The society was founded, we learn, by Mr. Keating when he was an undergraduate, but in its reincarnate form it never generates any sense of mystery, rebellion, or daring. The society’s meetings have been badly written and are dramatically shapeless, featuring a dance-line to Lindsay’s “The Congo” and various attempts to impress girls with random lines of poetry. The movie is set in 1959, but none of these would-be bohemians have heard of Kerouac, Ginsberg, or indeed of the beatnik movement at all.

One scene in particular indicates the distance between the movie’s manipulative instincts, and what it claims to be about. When Mr. Keating is being railroaded by the school administration (which makes him the scapegoat for his student’s suicide), one of the students acts as a fink and tells the old fogies what they want to hear. Later, confronted by his peers, he makes a hateful speech of which not one word is plausible except as an awkward attempt to supply him with a villain’s dialogue. Then one of the other boys hits him in the jaw, to great applause from the audience. The whole scene is utterly false, and seems to exist only so that the violence can resolve a situation that the screenplay is otherwise unwilling to handle.

The Dead Poets Society is not the worst of the countless recent movies about good kids and hidebound, authoritarian older people. It may, however, be the most shameless in its attempt to pander to an adolescent audience. The movie pays lip service to qualities and values that, on the evidence of the screenplay itself, it is cheerfully willing to abandon. If you are going to evoke Henry David Thoreau as the patron saint of your movie, then you had better make a movie he would have admired. Here is one of my favorite sentences from Thoreau’s Walden, which I recommend for serious study by the authors of this film: “. . . instead of studying how to make it worth men’s while to buy my baskets, I studied rather how to avoid the necessity of selling them.” Think about it.

Death Before Dishonor

(Directed by Tery J. Leonard; starring Fred Dryer, Brian Keith; 1987)

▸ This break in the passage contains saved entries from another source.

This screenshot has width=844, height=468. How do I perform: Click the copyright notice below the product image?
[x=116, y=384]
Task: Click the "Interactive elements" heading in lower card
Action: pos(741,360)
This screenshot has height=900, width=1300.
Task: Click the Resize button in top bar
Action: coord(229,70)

Death Before Dishonor is one of those Far-Off Rattle Movies. You know the kind I mean. The hero is stalking the killer through a large, abandoned warehouse or other interior space, and on the sound track you hear the sound of a Far-Off Rattle. It is usually followed by a series of echoing thumps. Sometimes you then get the sound of a stick on a snare drum, just sort of allowed to fall, so it trails off ominously.

Far-Off Rattle Movies are not necessarily bad. In fact, some of my favorite movies have Far-Off Rattles in them. But they are almost always bad when they are crossbred with Rum-Dum-a-Dum Movies. That’s the movie where you get the ersatz military march on the sound track—the canned patriotism with the snare drum keeping marching time, Rum-Dum-a-Dum.

As a general rule, if you get a Rum-Dum-a-Dum and a Far-Off Rattle within five minutes of each other, you’re dealing with a creatively bankrupt project. Any movie that has to link clichés that closely is unable to think of anything to go in between them. That’s especially true if the movie is a thriller about terrorists and it makes a link between the Myth of the Seemingly Ordinary Day and the Mistake of the Unmotivated Close-up.

For example, in Death Before Dishonor, a U.S. official is about to leave his home in a strife-torn Middle Eastern nation. It is a Perfectly Ordinary Day. There is small talk with his family. He makes plans for later in the day. Since these are trivial personal plans, not part of the plot, we know with absolute certainty that the official will be kidnapped or executed. This is not just a possibility but an absolute certainty, because immediately afterward we see the Mistake of the Unmotivated Close-up.

This is a close-up of the official’s house servant, a local native whose role in the movie up until now has been utterly insignificant. Suddenly he gets an Unmotivated Close-up, and, of course, his eyes narrow. We do not have time today to discuss the general topic of narrowing eyes, but never mind. We know that the house servant is in on the plot, the official will be kidnapped or killed, and that it will be safe for us to sneak down the aisle for more popcorn or a quick trip to the john and still be back before the next outbreak of Far-Off Rattles and Rum-Dum-a-Dums.